I was able to see the opening show, Tru, last weekend, and it made me sad only because I knew that, by the time this review came out, it would be too late for others to see it. It did, however, fill me with confidence knowing that there were going to be two more amazing shows following right on its heels. Tru, directed by and starring Don Stitt, follows novelist and screenwriter, Truman Capote, during Christmas Time in 1975, just after the release of a few chapters of “Unanswered Prayers,” a novel-in-progress surrounding the behind-the-scenes lives of the upper class. With a lot of exposition to give the audience, Jay Presson Allen does a phenomenal job of presenting that information to an audience without it feeling overbearing and boring, while Stitt does a delightful job of doing so with flair as he brings Capote’s personality to life. Despite being the only actor on stage, Stitt made the time fly by as he regaled the audience with stories and gossip of the upper classes private lives, while also exposing his own doubts and insecurities that have only been exacerbated by those he considered friends whom ostracized him following the novel sneak peek.
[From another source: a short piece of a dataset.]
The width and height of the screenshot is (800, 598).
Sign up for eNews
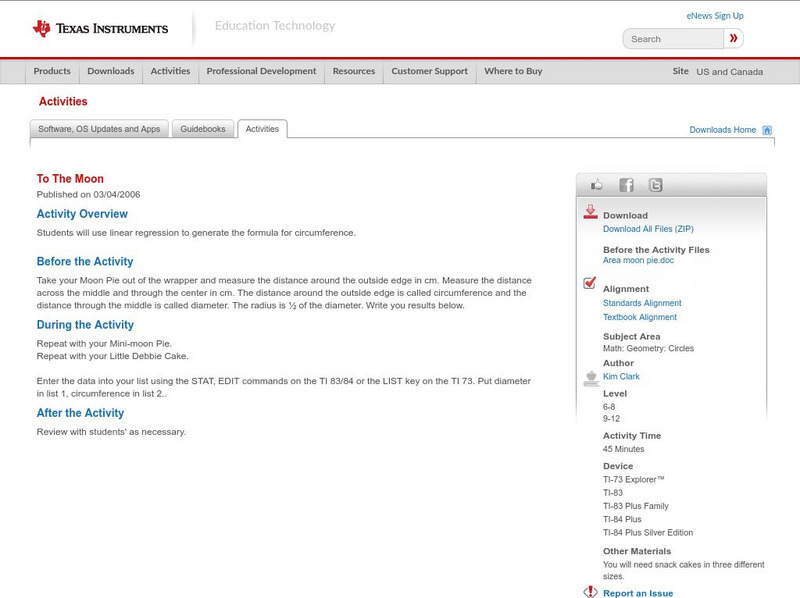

Up next is Wilson and Kreidler’s How I Learned What I Learned, directed by Rae Janeil and starring Jeramie Gladman from October 13th-15th before the festival concludes with Walsh’s misterman, directed by Bill Hughes and starring Joseph Russo from October 20th – 22nd. Fri/Sat shows at 8pm with a 2pm matinee on Sundays. Tickets can be purchased at the box office or online at https://brookfieldtheatre.ticketleap.com/3x3.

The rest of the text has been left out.